Much like traditional fields of product safety or pharmaceuticals, we need subject matter experts to agree on the standards to uphold, and testers to assure us that the standards are being met.

Given the speed and scale of AI adoption, there is some urgency for standards to be developed and agreed to. Realistically, this will take time. There are many stages to go through. In Singapore at least, we have taken the critical first steps to grow the ecosystem for testing and assurance. Our hope is that industry players will join us to initiate ‘soft’ standards that can be the basis for the eventual establishment of formal standards.

The field of data protection has had a head start, and I am pleased to share that we are ready to take the next step.

IMDA has worked with Enterprise SG and the Singapore Accreditation Council to elevate the Data Protection Trustmark (DPTM) to a new Singapore Standard, Singapore Standard 714. Companies that demonstrate accountable data protection practices can now apply to be certified under this new Standard, which will set the national benchmark for companies that want to demonstrate data protection excellence. The Trustmark will assure consumers that certified organisations adopt world-class practices in protecting their personal data.

I hope I have given you a sense of Singapore’s approach to dealing with the challenges and opportunities in using data for AI advancement.
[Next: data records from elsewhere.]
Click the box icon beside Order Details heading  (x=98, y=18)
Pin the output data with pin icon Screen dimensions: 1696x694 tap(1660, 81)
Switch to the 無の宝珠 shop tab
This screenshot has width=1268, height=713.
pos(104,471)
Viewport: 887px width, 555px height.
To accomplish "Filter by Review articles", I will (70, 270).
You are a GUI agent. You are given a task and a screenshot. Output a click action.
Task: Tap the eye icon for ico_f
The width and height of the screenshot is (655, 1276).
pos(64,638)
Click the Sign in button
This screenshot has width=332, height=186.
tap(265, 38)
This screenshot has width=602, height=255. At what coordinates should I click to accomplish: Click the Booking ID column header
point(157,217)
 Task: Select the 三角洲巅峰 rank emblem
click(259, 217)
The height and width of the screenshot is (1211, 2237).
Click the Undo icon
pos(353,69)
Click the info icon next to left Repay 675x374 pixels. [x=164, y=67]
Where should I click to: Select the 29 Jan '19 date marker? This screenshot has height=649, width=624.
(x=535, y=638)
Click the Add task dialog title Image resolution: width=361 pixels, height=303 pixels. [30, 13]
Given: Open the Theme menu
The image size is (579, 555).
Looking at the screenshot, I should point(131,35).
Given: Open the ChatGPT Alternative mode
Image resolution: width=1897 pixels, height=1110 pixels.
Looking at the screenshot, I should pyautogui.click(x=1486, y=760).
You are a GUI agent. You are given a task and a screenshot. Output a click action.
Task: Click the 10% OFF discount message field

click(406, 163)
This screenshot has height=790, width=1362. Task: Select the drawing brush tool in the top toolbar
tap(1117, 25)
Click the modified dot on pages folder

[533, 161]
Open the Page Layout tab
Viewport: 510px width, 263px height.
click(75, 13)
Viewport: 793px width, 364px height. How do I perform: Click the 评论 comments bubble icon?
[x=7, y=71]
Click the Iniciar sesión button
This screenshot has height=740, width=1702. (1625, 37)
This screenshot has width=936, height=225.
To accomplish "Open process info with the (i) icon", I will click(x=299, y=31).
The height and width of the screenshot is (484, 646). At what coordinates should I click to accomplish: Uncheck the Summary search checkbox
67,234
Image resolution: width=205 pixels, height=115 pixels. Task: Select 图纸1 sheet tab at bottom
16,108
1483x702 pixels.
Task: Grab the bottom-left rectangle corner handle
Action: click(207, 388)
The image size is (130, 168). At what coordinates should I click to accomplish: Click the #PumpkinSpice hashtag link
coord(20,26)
We believe there is much for businesses and people to gain when AI is developed responsibly and deployed reliably, including the methods for unlocking data. It is up to us as leaders in corporations and the government to understand how we can do so, and to put in place the right measures.

By doing so, not only will we facilitate AI adoption, we will also inspire greater confidence in data and AI governance. On that note, I wish you fruitful discussions in the days ahead. Thank you very much.